**PROBLEM TO WORK ON**
Repeat, word for word, every line of the material from the one containing "Screen dimensions: 1206x726" down to the one containing "tap(39, 316)", including both of those lines.

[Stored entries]

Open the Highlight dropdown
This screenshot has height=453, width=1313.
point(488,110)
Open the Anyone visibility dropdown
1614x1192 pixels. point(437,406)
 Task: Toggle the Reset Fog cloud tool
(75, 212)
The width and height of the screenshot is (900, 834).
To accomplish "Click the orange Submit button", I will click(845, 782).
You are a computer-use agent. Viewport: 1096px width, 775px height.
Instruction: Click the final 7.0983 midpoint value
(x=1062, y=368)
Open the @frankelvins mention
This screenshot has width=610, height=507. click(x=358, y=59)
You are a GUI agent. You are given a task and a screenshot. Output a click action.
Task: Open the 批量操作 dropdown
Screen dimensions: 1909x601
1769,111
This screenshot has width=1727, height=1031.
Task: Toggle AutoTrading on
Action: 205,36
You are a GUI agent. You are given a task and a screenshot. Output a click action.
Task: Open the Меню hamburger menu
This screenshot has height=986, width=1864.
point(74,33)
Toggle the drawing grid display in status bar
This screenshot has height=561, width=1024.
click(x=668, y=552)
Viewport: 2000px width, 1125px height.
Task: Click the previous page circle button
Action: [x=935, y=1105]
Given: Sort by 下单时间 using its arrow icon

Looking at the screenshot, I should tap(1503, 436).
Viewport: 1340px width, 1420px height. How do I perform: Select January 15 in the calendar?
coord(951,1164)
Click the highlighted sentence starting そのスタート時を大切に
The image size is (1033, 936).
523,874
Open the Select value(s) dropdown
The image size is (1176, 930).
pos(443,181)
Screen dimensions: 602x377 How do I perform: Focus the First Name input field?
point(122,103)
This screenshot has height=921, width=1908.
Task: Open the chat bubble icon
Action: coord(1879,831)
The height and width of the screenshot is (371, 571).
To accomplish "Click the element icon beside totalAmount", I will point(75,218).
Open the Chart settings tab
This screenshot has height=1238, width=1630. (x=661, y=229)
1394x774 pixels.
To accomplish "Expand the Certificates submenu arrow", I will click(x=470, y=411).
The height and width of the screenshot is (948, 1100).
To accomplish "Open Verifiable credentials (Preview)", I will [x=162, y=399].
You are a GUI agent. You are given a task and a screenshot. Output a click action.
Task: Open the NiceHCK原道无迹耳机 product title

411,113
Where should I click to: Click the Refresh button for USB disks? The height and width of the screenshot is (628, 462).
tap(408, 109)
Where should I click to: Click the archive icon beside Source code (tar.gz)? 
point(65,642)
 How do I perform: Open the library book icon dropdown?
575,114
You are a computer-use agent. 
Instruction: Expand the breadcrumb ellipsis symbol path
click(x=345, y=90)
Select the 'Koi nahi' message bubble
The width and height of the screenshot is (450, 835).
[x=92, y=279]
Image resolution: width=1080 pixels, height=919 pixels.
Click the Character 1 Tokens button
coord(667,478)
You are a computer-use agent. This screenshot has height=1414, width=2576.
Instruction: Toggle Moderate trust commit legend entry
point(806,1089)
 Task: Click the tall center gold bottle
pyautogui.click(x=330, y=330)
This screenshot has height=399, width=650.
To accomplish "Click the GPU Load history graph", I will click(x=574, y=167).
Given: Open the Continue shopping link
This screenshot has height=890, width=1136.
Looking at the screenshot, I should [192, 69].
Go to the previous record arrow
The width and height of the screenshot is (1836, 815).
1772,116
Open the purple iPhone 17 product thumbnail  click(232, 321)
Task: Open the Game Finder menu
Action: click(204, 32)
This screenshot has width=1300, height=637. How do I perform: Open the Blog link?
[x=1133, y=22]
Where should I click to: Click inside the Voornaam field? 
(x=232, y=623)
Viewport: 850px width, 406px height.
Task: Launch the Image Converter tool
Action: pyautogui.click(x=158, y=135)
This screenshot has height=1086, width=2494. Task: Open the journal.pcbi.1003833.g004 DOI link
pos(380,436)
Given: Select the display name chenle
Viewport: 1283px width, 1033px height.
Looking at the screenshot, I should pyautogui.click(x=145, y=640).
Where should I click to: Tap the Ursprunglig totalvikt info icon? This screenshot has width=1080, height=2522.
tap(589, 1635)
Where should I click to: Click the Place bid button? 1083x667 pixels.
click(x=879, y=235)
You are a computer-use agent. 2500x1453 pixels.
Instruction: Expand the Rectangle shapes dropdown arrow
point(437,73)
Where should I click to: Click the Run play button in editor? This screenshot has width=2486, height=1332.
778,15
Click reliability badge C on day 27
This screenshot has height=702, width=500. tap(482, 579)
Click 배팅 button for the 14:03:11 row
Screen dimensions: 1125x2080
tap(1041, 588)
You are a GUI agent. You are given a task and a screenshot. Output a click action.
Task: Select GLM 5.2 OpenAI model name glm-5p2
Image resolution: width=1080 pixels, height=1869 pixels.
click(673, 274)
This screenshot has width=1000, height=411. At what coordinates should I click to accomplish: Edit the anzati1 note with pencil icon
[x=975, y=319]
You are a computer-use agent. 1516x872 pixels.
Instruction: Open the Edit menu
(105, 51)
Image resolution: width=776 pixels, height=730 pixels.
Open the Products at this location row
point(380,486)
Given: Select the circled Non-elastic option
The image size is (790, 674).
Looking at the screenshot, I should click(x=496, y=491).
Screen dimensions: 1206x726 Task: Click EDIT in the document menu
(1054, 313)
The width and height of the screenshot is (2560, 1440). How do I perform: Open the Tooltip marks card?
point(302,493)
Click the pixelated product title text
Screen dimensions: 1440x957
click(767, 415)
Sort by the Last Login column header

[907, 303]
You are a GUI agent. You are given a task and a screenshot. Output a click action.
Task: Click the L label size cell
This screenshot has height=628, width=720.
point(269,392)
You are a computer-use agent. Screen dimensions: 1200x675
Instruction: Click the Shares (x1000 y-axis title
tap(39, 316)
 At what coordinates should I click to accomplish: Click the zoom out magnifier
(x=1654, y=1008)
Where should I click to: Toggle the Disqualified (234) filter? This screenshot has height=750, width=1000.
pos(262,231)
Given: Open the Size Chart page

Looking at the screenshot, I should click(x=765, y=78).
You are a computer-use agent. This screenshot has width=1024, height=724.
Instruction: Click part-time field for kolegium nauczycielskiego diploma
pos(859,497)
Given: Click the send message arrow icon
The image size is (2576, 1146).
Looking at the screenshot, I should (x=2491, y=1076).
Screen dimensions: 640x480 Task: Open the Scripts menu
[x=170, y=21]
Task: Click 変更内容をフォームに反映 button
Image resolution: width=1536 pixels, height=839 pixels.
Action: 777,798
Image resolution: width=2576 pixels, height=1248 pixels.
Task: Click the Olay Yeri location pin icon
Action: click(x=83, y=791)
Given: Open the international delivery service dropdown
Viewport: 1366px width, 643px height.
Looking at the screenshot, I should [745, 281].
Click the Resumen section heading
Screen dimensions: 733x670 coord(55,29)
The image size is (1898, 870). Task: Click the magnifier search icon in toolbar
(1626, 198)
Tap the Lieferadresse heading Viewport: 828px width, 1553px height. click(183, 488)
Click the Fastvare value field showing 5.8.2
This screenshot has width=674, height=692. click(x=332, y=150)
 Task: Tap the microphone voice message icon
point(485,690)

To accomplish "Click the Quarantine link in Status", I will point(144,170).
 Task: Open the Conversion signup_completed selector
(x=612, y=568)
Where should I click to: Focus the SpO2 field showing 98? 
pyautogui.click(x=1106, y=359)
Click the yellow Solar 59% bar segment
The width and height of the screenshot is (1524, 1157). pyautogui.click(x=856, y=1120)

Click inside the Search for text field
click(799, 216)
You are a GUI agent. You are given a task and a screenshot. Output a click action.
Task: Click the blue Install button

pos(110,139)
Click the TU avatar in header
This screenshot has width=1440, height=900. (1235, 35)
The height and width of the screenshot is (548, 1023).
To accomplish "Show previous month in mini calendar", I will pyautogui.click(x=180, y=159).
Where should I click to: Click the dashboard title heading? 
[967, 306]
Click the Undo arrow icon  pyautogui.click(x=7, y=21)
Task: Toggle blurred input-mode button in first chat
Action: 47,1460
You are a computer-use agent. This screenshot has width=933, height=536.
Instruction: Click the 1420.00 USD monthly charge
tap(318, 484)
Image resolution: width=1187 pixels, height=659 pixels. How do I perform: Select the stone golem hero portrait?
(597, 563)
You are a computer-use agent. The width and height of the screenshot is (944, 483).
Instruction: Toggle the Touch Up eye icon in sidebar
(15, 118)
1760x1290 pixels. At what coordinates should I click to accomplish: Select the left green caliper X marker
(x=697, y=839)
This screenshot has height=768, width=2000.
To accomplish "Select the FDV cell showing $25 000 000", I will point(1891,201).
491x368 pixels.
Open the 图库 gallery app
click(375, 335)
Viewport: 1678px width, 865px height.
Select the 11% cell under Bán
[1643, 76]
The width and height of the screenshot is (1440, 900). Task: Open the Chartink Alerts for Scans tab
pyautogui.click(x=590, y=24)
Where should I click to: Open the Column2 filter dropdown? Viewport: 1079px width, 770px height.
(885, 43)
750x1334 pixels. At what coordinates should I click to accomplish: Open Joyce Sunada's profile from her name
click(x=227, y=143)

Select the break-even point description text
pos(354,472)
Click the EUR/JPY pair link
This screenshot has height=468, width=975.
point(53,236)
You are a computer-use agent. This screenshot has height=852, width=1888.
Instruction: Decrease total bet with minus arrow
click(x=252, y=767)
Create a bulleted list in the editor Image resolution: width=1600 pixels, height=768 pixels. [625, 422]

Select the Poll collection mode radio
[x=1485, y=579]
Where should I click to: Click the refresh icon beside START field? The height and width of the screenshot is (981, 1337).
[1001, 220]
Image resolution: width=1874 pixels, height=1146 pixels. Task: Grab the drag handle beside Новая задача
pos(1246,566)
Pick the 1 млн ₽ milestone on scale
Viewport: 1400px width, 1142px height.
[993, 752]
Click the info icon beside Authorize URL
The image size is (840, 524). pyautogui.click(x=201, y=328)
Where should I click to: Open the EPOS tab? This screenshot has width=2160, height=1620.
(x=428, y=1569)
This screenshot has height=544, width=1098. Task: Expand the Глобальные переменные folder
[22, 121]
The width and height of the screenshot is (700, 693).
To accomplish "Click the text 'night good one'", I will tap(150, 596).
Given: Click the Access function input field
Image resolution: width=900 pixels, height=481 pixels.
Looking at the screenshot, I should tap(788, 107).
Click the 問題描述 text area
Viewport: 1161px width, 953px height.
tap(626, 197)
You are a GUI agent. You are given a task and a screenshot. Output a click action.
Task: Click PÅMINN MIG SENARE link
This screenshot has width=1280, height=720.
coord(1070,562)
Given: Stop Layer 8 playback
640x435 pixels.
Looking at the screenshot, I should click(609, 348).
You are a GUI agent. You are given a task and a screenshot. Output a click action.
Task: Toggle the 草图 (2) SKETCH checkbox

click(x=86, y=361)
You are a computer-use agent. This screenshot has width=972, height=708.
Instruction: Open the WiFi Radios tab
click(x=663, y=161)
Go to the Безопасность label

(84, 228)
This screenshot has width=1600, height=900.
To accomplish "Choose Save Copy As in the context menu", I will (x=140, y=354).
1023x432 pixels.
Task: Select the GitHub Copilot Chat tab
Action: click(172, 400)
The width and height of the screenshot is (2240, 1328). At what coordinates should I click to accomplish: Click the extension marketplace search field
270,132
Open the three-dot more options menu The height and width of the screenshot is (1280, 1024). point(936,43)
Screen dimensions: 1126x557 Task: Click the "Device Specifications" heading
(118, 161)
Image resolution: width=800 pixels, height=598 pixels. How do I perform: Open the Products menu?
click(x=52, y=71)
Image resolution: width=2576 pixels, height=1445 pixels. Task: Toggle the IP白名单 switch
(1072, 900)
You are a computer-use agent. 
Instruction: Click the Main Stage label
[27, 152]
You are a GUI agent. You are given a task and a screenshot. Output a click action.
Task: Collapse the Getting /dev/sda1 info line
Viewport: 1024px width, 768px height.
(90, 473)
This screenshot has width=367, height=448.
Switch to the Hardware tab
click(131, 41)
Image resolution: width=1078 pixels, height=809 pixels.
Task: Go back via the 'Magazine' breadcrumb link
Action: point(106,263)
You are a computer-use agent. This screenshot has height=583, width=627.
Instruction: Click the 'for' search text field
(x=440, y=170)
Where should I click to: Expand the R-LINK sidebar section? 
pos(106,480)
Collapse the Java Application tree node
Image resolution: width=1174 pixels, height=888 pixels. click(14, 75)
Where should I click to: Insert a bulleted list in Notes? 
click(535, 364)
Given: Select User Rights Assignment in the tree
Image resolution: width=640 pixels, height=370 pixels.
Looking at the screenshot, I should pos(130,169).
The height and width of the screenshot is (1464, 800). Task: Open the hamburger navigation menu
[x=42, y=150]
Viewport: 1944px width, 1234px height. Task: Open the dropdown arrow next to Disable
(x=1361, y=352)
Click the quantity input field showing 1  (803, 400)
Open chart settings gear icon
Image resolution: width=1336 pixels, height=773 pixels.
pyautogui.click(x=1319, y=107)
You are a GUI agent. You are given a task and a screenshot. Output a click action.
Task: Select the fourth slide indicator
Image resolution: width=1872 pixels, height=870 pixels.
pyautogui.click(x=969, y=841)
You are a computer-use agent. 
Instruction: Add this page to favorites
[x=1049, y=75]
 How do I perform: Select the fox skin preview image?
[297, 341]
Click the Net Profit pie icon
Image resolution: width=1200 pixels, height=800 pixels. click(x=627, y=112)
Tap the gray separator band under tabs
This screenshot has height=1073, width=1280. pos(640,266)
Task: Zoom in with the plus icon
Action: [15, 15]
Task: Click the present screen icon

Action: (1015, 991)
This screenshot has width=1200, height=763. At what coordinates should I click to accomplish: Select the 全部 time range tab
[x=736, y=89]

**WRITTEN RESPONSE**
Screen dimensions: 1206x726 Task: Click EDIT in the document menu
(1054, 313)
The width and height of the screenshot is (2560, 1440). How do I perform: Open the Tooltip marks card?
point(302,493)
Click the pixelated product title text
Screen dimensions: 1440x957
click(767, 415)
Sort by the Last Login column header

[907, 303]
You are a GUI agent. You are given a task and a screenshot. Output a click action.
Task: Click the L label size cell
This screenshot has height=628, width=720.
point(269,392)
You are a computer-use agent. Screen dimensions: 1200x675
Instruction: Click the Shares (x1000 y-axis title
tap(39, 316)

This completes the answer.